On 20 December 2021, an eruption began on Hunga Tonga-Hunga Ha’apai, a submarine volcano in the Tongan group of islands.
The eruption reached a very large and powerful climax nearly 4 weeks later, on 15 January 2022. Hunga Tonga is 65 km (40 mi) north of Tongatapu, the country’s main island.
Much of the island of Tongatapu was covered in volcanic ash.
An interesting news item some days following the January eruption mentioned that many residents were collecting the ash from the streets and putting the ash on their gardens!
Volcanic sites are frequently the most fertile sites on earth.
Volcanic ash’s primary use is that of a soil enricher.

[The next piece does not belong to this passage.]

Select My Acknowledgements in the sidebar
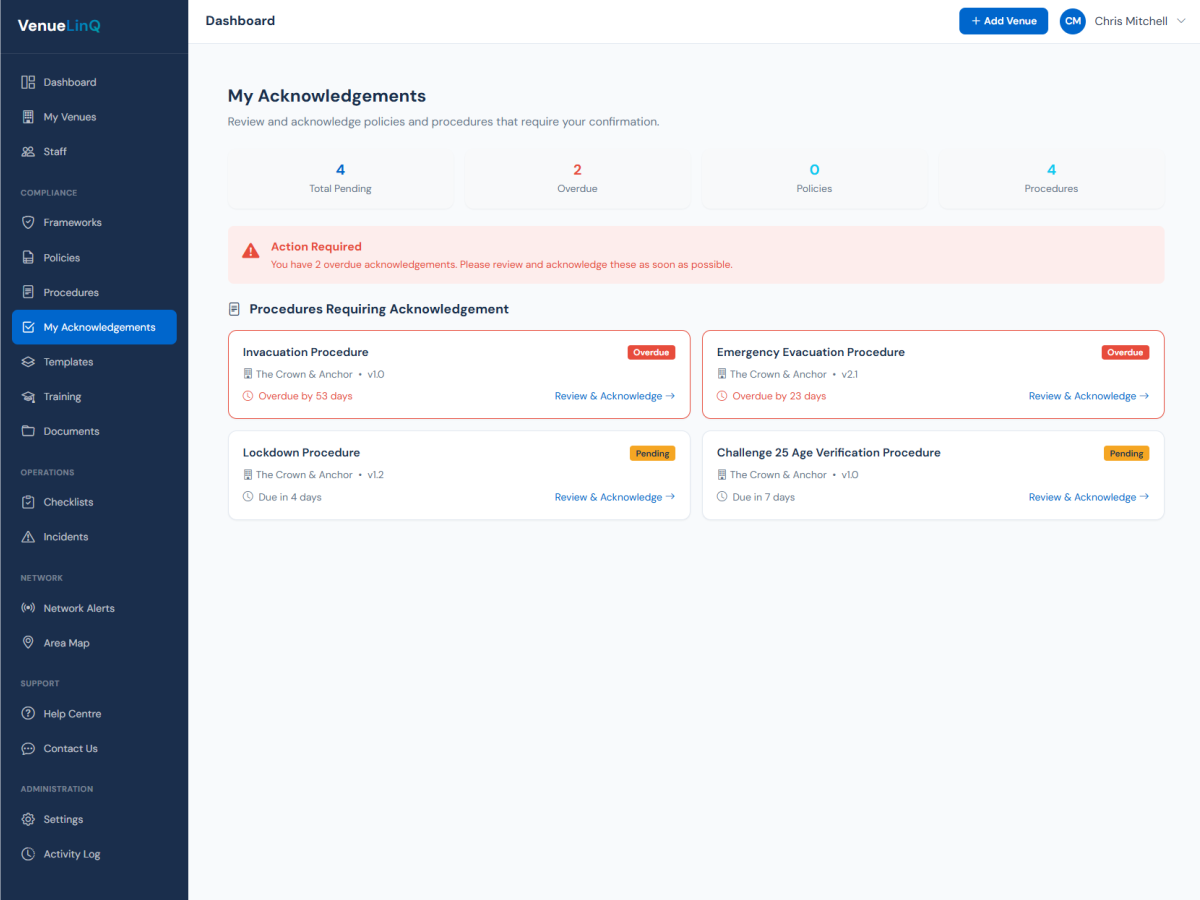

Once the minerals in ash are washed into the soil by rain or other natural processes, it mixes with the soil to create an andisol layer. This layer is highly rich in nutrients and is very good for agricultural use; the presence of lush forests on volcanic islands is often as a result of trees growing and flourishing in the phosphorus and nitrogen-rich andisol.
It triggered a memory of my own from my childhood; the home I lived in had an open fireplace which was used extensively throughout the chilly winter months.
When cleaning out the fireplace the residue ash was frequently spread onto the garden. Apparently, wood ash is an excellent source of lime and potassium for the garden.
Not only that, using ashes in the garden also provides many of the trace elements that plants need to thrive.
As we approach Ash Wednesday there is the opportunity for each of us to re-imagine the ritual of the blessing and reception of the ashes, re-imagining the ashes, not as a symbol of sinfulness and the need for repentance, rather as a symbol of nourishment, a symbol of enrichment, a symbol of fertility.